Endoscopy: The only way to confirm a celiac disease diagnosis is by having an endoscopic biopsy. During the biopsy, the gastroenterologist will insert a small

tube with a camera through the digestive tract to the small intestine. Once there, the physician will examine the duodenum and take multiple tissue samples due to the "patchy" nature of villous atrophy. The tissue samples will then be examined by a pathologist under a microscope and assigned a Marsh classification [5].

Marsh Stages

Marsh 0: The mucosa (intestinal lining) is normal, so celiac disease is unlikely. Stage 0 is known as the "pre-infiltrative stage."

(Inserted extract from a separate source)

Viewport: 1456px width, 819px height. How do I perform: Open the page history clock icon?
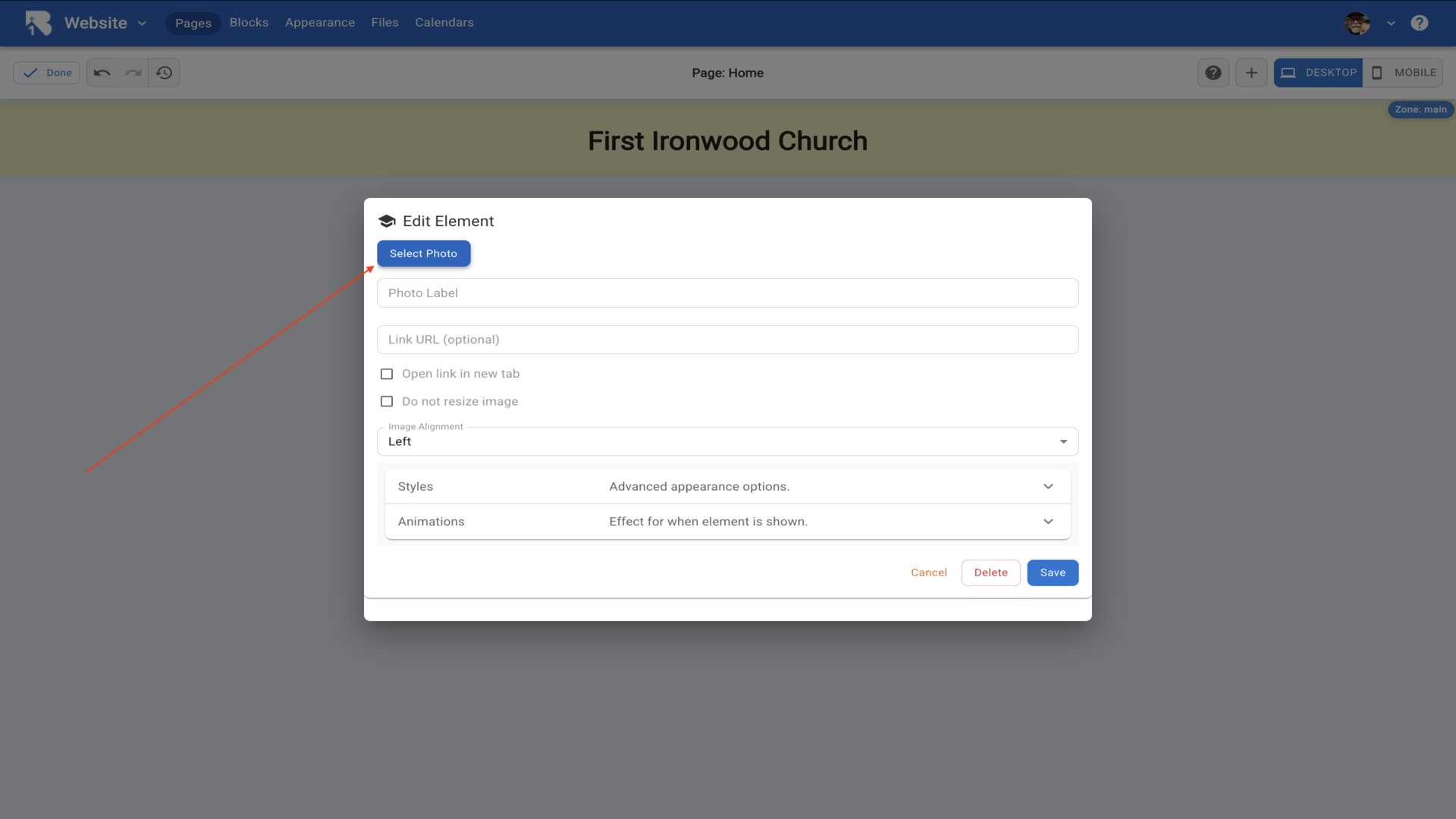click(x=165, y=73)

Marsh I: The cells on the surface of the intestinal lining (the epithelial cells) are being infiltrated by white blood cells known as lymphocytes. This is also seen in tropical sprue, giardiasis, acute infective enteropathy, H. pylori gastritis, Crohn's disease, during NSAID usage,

and in various autoimmune disorders. Therefore, it is not specific for celiac disease.

Marsh II: The changes of Marsh I are present (increased lymphocytes), and the crypts (tube-like depressions in the intestinal lining around the villi) are "hyperplastic" (larger than normal).

Marsh III: The changes of Marsh II are present (increased lymphocytes and hyperplastic crypts), and the villi are shrinking and flattening (atrophy). Most patients with celiac disease are Marsh III. There are three subsets of Marsh III: partial villous atrophy, subtotal villous atrophy and total villous atrophy.

Marsh IV: The villi are totally atrophied (completely flattened) and the crypts are now shrunken, too.

References:

1. David A., Nelsen, JR., M. D., M. S., University of Arkansas for Medical Sciences, Little Rock, Arkansas. Am Fam Physician. - 2002 Dec 15;66 (12):2259-2266.

2. Lancet Neurology, The, - 2010-03-01, - Volume 9, - Issue 3, - P. 318-330, Copyright © 2010 Elsevier Ltd.

3. Gastroenterology Clinics of North America, - 2007-03-01, - Volume 36, - Issue 1, - P. 93-108, Copyright © 2007 Elsevier Inc.

4. World J. Gastroenterol. - 2012. - Nov 14; - 18 (42): 6036-6059.